# [TAREAS POR REALIZAR]
**A.** Reescriba el tramo del texto citado que va desde "La educación es" hasta "libertad e igualdad.", cambiando "derecho fundamental" por "derecho básico".
**B.** Enumere las vías que, según el texto citado, ofrece la Constitución Española para crear centros educativos.

# [TEXTO CITADO]
____________
La educación es un derecho fundamental reconocido en la Constitución Española, y como tal regulado. Pero determinadas políticas pueden acabar convirtiéndola en un simple bien, susceptible de ser mercantilizado. Las leyes de mercado no pueden ser las que satisfagan la pluralidad ideológica ni faciliten la integración de la diversidad sociológica, porque sus objetivos no coinciden con los principios constitucionales de libertad e igualdad.


 

Distintas vías para facilitar un mismo derecho

La Constitución Española facilita tres vías distintas para crear centros educativos que satisfagan el derecho a la educación. En primer lugar, la que utilizan los poderes públicos para crear una red de centros de su titularidad que garantice este derecho, tal y como exige el epígrafe quinto del artículo 27 del texto constitucional. El mismo artículo señala, en el siguiente apartado, otra vía potencial de creación de centros, en este caso de titularidad privada, consecuencia del reconocimiento de la libertad de enseñanza que explicita. La tercera posibilidad, sin embargo, tiene otro encauzamiento constitucional, la del artículo 38 que reconoce el libre mercado y permite la libre empresa. En estos dos últimos casos, los requisitos para obtener la imprescindible autorización para ejercer la actividad docente son los mismos. No obstante, tras esa preceptiva autorización, sus caminos divergen claramente.
____________
# [MATERIAL MOSTRADO]
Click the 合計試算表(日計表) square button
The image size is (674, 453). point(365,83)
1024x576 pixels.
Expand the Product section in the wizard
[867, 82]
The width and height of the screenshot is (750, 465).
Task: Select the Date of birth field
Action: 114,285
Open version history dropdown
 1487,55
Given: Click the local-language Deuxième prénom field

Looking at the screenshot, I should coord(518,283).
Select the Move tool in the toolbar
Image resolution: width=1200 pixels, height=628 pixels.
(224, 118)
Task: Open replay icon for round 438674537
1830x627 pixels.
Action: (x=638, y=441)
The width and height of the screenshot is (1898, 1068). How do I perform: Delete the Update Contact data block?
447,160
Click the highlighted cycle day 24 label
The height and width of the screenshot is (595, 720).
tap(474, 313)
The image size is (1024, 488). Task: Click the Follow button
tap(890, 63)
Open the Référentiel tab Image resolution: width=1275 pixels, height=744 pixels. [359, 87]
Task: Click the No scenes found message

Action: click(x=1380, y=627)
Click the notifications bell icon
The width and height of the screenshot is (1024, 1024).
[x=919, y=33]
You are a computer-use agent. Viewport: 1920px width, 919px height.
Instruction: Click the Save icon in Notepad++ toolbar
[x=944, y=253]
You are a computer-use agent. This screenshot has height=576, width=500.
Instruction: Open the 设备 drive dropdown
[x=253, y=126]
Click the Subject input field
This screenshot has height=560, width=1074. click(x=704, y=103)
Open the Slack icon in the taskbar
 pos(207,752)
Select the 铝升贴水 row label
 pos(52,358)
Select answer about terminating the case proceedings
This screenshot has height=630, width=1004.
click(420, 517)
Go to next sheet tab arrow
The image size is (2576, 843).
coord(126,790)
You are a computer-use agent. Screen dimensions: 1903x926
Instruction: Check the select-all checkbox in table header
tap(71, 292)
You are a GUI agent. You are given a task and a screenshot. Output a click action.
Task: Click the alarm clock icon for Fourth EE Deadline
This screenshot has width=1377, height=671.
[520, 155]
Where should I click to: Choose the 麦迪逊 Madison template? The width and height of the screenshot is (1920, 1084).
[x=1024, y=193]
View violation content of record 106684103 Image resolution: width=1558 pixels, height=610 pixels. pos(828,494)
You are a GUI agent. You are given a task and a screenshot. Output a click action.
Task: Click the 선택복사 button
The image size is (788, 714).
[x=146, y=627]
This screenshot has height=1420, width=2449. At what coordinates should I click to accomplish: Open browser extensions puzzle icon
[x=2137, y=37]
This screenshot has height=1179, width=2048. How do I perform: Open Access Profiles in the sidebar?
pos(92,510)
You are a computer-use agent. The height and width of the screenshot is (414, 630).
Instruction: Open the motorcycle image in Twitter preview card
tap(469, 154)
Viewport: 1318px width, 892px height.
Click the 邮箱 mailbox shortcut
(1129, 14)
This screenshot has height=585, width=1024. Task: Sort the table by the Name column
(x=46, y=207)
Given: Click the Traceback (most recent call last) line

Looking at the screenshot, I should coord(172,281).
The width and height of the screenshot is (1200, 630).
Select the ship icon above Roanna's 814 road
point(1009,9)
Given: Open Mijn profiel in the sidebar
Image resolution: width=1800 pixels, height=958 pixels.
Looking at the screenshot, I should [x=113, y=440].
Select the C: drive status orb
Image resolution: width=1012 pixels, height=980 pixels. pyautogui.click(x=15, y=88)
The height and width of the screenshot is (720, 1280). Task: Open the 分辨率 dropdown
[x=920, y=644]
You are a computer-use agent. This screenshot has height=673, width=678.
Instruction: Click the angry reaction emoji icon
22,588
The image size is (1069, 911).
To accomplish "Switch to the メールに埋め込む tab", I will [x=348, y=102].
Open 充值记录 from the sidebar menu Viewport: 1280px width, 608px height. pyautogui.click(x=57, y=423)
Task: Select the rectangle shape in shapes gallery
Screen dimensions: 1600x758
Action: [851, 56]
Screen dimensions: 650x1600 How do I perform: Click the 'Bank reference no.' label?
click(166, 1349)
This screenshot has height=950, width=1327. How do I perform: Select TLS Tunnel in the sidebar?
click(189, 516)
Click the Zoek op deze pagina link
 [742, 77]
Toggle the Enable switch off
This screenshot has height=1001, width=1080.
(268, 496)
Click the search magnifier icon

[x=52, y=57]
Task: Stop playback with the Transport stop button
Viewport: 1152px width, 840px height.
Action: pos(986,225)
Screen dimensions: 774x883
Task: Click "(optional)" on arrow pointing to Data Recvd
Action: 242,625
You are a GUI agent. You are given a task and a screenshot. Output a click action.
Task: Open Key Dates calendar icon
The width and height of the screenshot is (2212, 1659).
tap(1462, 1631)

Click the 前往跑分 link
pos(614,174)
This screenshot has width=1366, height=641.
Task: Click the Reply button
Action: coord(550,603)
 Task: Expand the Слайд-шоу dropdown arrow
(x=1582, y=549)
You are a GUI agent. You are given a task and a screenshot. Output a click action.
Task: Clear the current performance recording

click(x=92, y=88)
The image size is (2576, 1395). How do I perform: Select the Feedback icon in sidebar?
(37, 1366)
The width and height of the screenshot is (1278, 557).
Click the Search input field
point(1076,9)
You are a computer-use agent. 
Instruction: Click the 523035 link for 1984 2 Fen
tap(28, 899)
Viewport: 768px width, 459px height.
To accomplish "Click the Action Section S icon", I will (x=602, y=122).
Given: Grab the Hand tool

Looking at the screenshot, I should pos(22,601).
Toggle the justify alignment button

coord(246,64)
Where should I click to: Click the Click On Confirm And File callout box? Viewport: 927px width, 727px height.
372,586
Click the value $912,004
____________
# [RESPUESTAS SOLICITADAS]
**A.**
La educación es un derecho básico reconocido en la Constitución Española, y como tal regulado. Pero determinadas políticas pueden acabar convirtiéndola en un simple bien, susceptible de ser mercantilizado. Las leyes de mercado no pueden ser las que satisfagan la pluralidad ideológica ni faciliten la integración de la diversidad sociológica, porque sus objetivos no coinciden con los principios constitucionales de libertad e igualdad.

**B.**
1. La creación por los poderes públicos de una red de centros de su titularidad, conforme al epígrafe quinto del artículo 27.
2. La creación de centros de titularidad privada, como consecuencia de la libertad de enseñanza reconocida en el apartado siguiente del mismo artículo.
3. La vía del artículo 38, que reconoce el libre mercado y permite la libre empresa.